* Reading text:
━━━━
Amazon warehouse workers fear catching coronavirus just to get you your packages

Amazon warehouse workers fear catching coronavirus just to get you your packages.

Amazon warehouses are facing a growing tide of coronavirus cases with at least nine facilities hit so far, according to Amazon and local media reports.

One person who works in Amazon's Staten Island, New York, fulfillment center tested positive for the novel coronavirus, the online retail giant told CNN Business late Tuesday. The person, who was last at work physically on March 11, is in quarantine and recovering, Amazon said.

That case marks the second to affect Amazon warehouses in New York. It comes a week after the first reported case at any US Amazon facility, in Queens, NY. Other positive cases have been reported at Amazon facilities in Moreno Valley, Calif.; Jacksonville, Fla.; Shepherdsville, Ky.; Brownstown, Mich.; Oklahoma City, Okla.; Katy, Texas; and Wallingford, Conn.

Amazon has temporarily closed some sites, such as the Queens location, but has largely refrained from mass closures. The company told CNN that it is taking "extreme measures to ensure the safety of employees at our site[s]."
━━━━
Collected data entries
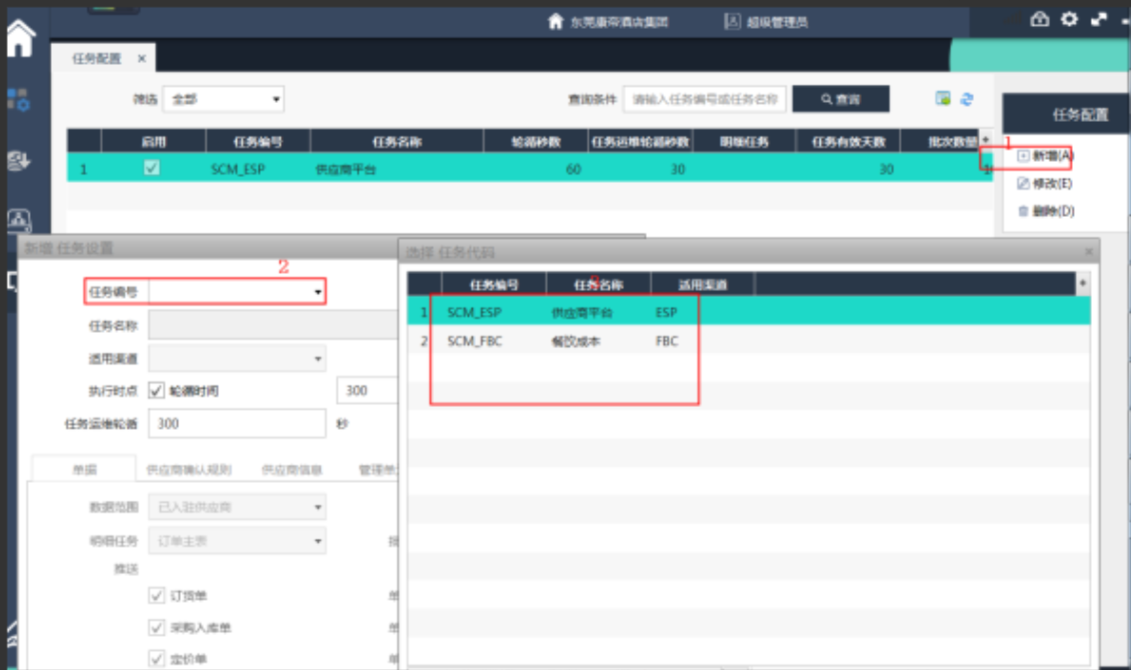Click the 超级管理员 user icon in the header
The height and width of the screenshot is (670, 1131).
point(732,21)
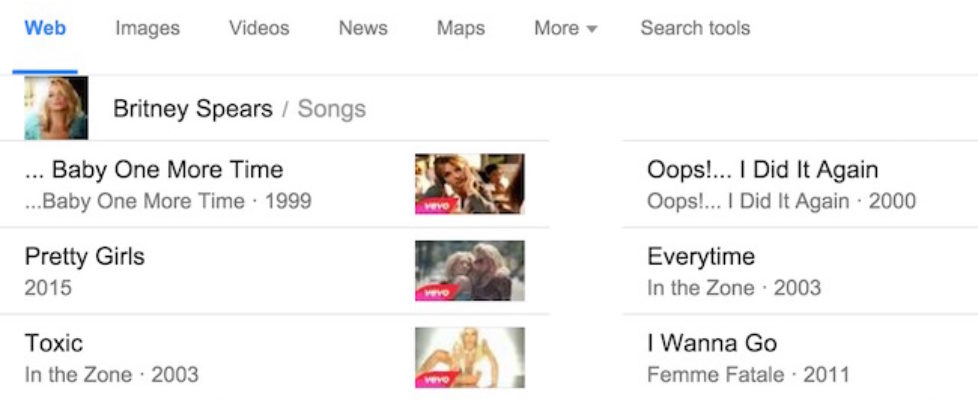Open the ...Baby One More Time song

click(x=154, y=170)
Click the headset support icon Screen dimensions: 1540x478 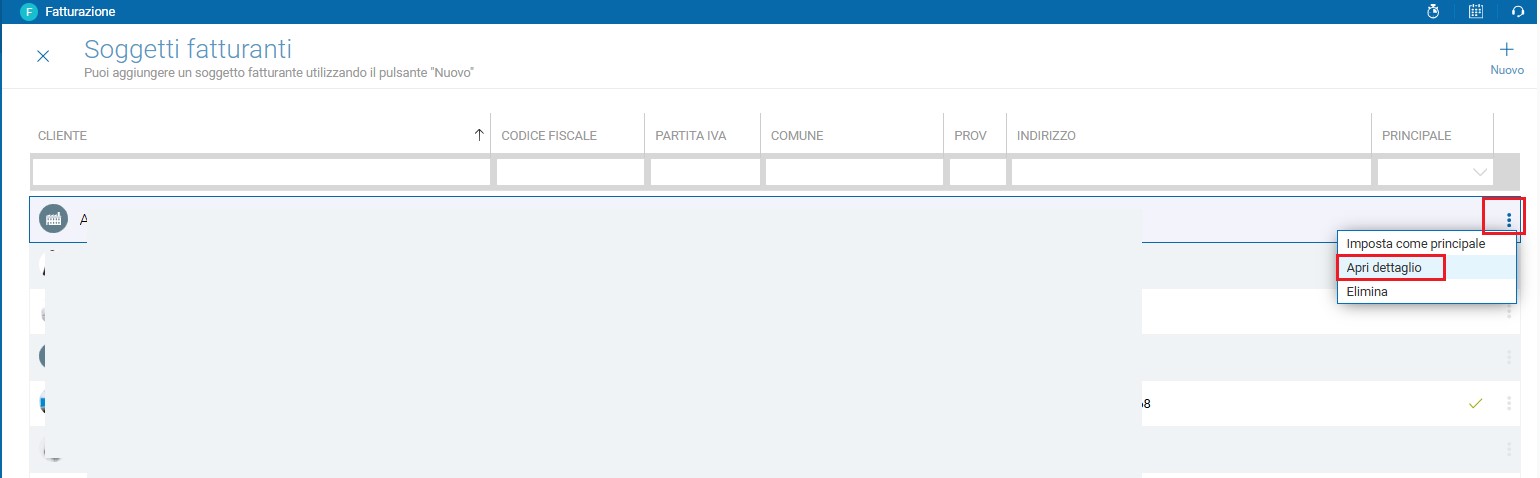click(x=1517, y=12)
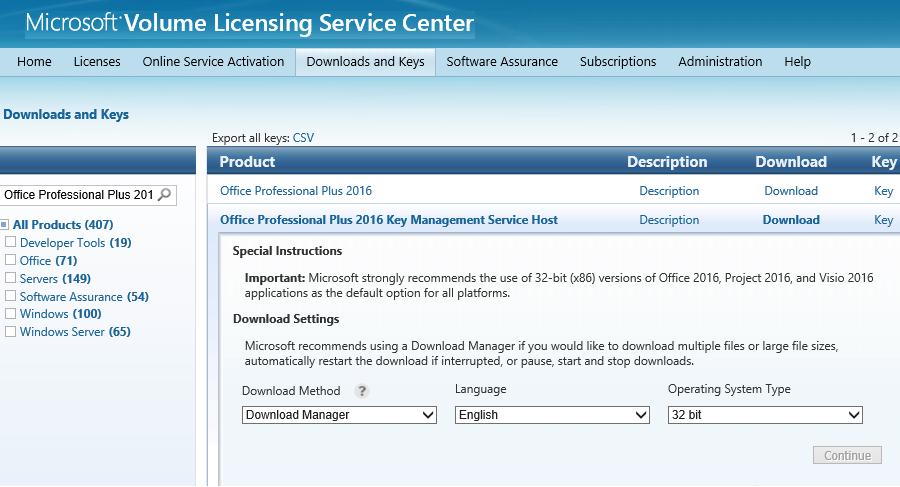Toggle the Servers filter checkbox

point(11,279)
━━━━
* What this exercise asks:
A) Answer these questions using the article on Amazon warehouse workers and coronavirus.
(i) At least how many Amazon facilities had been hit by coronavirus cases so far?
(ii) On what date was the Staten Island worker who tested positive last physically at work?
(iii) In which location was the first reported case at any US Amazon facility?
B) Write a continuation of the article on Amazon warehouse workers and coronavirus, beginning right after its final sentence.

* Exercise results:
A)
(i) At least nine.
(ii) March 11.
(iii) Queens, NY.

B)
That includes regularly sanitizing door handles, elevator buttons, lockers and touch screens, Amazon said, as well as staggering shifts and spreading out chairs in break rooms.

The spread of the virus within Amazon's massive logistics operation may only add to the anxiety among workers who previously told CNN Business they felt Amazon should be doing more to protect the hundreds of thousands in its warehouse facilities across the US.

The additional cases also threaten to disrupt shipments and delay deliveries even as millions of Americans are becoming more reliant on the service as they are told to leave their homes as little as possible. The company is already warning visitors to its website of longer delivery times, and encouraging customers to select no-rush shipping if their needs are not urgent.

A CNN Business review of Amazon's website Wednesday morning showed delivery dates in mid-April for Amazon's white-label toilet paper. Digital thermometers, the site said, could be delivered by early May.

Amazon is witnessing spikes in demand that are comparable to the surge surrounding peak holiday periods such as Black Friday, Jay Carney, Amazon's senior vice president of global corporate affairs, told CNN's Poppy Harlow in an interview last week. In response, the company is ramping up hiring.

"We're boosting employment by 100,000 in the way that we do for seasonal periods like the holiday, when we need extra workers," Carney said.

Before the dramatic rise in confirmed cases across the United States, Amazon represented a whopping 39% of the e-commerce industry, according to research firm eMarketer. Now that figure could rise even higher as Americans stop visiting brick-and-mortar stores.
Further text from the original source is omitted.